[Materials provided — start]

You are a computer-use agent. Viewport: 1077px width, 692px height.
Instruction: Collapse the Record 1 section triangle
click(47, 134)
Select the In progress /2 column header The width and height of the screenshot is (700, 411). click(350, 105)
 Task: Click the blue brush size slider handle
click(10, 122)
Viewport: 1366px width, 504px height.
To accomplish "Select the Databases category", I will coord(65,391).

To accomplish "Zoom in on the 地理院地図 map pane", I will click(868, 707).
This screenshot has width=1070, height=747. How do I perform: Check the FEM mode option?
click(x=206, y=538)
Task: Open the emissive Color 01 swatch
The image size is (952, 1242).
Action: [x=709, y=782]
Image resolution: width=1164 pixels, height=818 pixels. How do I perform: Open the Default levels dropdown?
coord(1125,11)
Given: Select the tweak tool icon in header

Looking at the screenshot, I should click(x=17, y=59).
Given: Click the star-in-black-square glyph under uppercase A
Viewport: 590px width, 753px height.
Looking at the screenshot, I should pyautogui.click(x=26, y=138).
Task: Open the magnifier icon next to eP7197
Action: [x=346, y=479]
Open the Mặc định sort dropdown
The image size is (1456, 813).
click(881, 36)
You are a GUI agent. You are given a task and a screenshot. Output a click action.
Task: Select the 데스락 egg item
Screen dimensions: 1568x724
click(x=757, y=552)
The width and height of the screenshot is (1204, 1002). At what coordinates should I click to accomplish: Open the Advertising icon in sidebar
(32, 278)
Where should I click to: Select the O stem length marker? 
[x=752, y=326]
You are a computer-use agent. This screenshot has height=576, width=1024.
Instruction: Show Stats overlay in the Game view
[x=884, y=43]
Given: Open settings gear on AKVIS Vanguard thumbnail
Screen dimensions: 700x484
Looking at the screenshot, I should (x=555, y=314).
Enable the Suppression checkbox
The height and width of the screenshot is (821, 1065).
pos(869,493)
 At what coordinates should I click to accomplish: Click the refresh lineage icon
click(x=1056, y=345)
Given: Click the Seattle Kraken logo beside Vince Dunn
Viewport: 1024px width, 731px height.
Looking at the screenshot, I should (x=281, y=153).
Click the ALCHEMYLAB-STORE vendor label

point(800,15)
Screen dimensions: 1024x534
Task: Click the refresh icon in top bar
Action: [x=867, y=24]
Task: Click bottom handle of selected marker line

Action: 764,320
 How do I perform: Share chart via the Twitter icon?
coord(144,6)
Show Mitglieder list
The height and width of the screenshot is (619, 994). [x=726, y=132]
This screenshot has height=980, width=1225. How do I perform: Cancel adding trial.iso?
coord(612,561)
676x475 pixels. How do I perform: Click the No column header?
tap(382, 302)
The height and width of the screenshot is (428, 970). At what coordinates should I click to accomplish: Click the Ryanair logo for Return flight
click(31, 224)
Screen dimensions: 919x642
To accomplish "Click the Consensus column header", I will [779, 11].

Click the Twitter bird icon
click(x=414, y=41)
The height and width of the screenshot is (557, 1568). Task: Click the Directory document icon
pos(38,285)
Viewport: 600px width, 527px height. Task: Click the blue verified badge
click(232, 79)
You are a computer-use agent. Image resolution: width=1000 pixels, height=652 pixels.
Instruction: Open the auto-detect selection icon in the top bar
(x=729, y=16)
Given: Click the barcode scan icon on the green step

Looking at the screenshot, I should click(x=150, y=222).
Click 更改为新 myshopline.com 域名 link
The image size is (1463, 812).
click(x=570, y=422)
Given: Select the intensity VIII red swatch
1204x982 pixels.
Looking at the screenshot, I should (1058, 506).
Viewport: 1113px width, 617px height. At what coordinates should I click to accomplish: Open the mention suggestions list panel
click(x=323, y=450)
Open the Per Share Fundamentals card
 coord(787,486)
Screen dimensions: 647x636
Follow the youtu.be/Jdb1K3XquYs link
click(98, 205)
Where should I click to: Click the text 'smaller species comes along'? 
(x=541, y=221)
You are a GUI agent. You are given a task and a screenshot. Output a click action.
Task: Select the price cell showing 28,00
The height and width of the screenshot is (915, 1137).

[Materials provided — finish]

Copy only this part of the entries above: the line with "Select the In progress", the line with "Given: Click the star-in-black-square", and the lines between, all exactly as written.

Result of the exercise:
Select the In progress /2 column header The width and height of the screenshot is (700, 411). click(350, 105)
 Task: Click the blue brush size slider handle
click(10, 122)
Viewport: 1366px width, 504px height.
To accomplish "Select the Databases category", I will coord(65,391).

To accomplish "Zoom in on the 地理院地図 map pane", I will click(868, 707).
This screenshot has width=1070, height=747. How do I perform: Check the FEM mode option?
click(x=206, y=538)
Task: Open the emissive Color 01 swatch
The image size is (952, 1242).
Action: [x=709, y=782]
Image resolution: width=1164 pixels, height=818 pixels. How do I perform: Open the Default levels dropdown?
coord(1125,11)
Given: Select the tweak tool icon in header

Looking at the screenshot, I should click(x=17, y=59).
Given: Click the star-in-black-square glyph under uppercase A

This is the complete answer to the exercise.